The suite of predictive capabilities for this software application can enhance the utility of new methodology for analysis of indicator pathogens by identifying times that represent the highest probability of bacterial contamination. Successful use of this model will provide a means to direct timely collection of monitoring samples, strengthening the value of the short turnaround time for sampling.
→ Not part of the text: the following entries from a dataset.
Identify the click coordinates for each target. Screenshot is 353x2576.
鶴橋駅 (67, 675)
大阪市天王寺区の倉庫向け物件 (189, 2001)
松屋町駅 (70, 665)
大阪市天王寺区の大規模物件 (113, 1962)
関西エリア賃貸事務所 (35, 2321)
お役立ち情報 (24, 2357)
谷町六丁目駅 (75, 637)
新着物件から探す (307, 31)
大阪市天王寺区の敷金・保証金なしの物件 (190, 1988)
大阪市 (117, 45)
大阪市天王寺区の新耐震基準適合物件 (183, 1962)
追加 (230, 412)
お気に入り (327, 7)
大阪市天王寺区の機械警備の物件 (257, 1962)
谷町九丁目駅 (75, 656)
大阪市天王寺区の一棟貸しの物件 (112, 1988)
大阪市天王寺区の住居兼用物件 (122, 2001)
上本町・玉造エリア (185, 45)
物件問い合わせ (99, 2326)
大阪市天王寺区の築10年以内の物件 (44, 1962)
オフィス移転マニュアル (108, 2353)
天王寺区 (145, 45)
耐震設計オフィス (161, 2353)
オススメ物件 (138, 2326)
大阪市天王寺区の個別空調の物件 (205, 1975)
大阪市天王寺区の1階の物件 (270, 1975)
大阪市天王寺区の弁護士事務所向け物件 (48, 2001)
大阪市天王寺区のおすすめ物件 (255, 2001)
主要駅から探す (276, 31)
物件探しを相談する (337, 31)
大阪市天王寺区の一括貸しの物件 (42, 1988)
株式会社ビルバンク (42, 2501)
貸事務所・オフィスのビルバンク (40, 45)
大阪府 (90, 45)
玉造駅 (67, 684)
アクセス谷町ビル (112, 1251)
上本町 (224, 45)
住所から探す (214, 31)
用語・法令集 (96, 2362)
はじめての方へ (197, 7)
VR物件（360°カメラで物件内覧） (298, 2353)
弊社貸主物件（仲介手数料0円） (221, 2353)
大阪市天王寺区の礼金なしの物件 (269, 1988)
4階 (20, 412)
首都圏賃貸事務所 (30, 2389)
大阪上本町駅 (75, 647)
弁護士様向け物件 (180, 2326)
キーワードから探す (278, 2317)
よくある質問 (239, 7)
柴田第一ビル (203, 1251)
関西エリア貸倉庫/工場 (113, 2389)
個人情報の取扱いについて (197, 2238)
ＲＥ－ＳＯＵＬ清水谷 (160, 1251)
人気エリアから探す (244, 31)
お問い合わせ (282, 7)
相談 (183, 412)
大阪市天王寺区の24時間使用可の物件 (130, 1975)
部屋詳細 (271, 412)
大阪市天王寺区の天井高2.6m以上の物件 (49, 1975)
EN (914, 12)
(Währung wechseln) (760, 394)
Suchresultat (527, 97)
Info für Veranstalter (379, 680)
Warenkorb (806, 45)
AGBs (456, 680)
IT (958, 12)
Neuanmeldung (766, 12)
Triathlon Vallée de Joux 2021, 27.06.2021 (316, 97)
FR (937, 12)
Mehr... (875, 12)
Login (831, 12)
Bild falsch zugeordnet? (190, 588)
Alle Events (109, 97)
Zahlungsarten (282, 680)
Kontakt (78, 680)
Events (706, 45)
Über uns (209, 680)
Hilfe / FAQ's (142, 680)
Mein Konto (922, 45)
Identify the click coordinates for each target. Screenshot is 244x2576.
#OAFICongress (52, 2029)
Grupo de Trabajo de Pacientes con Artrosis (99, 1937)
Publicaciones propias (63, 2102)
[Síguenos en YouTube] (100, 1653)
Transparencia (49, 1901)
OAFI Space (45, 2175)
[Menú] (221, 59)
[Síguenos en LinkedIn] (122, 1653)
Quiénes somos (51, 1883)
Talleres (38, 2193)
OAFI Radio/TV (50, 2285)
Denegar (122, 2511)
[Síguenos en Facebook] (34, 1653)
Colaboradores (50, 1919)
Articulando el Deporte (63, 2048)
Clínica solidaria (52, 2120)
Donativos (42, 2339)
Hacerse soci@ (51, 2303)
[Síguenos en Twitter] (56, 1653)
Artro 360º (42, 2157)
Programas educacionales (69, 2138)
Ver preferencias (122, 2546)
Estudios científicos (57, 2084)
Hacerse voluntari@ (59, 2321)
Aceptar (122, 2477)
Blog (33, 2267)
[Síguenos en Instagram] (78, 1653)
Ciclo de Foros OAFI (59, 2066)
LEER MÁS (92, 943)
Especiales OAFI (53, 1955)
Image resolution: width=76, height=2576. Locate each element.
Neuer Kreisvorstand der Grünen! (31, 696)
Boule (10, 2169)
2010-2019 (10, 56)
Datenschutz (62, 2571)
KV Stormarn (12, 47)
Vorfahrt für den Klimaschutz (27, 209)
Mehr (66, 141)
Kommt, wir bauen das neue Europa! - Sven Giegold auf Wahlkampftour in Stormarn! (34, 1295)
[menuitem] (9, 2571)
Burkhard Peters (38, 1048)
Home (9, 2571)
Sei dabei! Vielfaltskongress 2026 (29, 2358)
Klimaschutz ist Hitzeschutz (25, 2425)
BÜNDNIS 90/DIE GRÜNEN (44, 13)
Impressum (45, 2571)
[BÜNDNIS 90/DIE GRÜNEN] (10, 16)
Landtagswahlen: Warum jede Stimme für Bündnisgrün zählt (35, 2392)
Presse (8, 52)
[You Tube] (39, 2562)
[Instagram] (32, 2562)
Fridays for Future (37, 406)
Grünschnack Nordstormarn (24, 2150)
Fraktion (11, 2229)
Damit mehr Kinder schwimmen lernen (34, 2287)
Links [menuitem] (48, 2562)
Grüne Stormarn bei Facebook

Additionally, in some cases of known point sources of bacteria, such as waste water treatment plant discharges, the model can be applied to help guide operational controls to help prevent resulting beach closures.
Description:
High concentrations of pathogens and toxic residues in creeks and rivers can pose risks to human health and ecological systems. Combined Sewer Overflows (CSOs) discharging into these watercourses often contribute significantly to elevating pollutant concentrations during wet weather, particularly following extended periods of dry weather during which pollutants accumulate, or after seasonal applications of pesticides that cause high concentrations in retention structures and flood control basins drained by the CSOs. In many instances the discharges from the CSOs are controlled by pumps that run intermittently in response to water level elevations in the retention basins. These pumps usually run at full volume, modulated only in quantum fashion when more than one pump serves the overflow structure. The either no-flow or high-flow mode of operation is insensitive to conditions in the ambient flow or the effluent, and to results that might be achieved to ameliorate the impact of pathogens or toxic residues by controlled and optimum mixing of CSO effluent and ambient streams. In principle, plume models simulating the mixing process in real time based on continuously measured stream levels and CSO volumes, together with variable flow pumps, could be used to blend the effluent with the receiving stream in a way that mitigates the impact of the CSO on the downstream environment. The Visual Plumes model is used on a CSO discharging to urban Arcade Creek in Sacramento, California to demonstrate the potential benefits that could be realized from the implementation of this kind of control strategy and technique.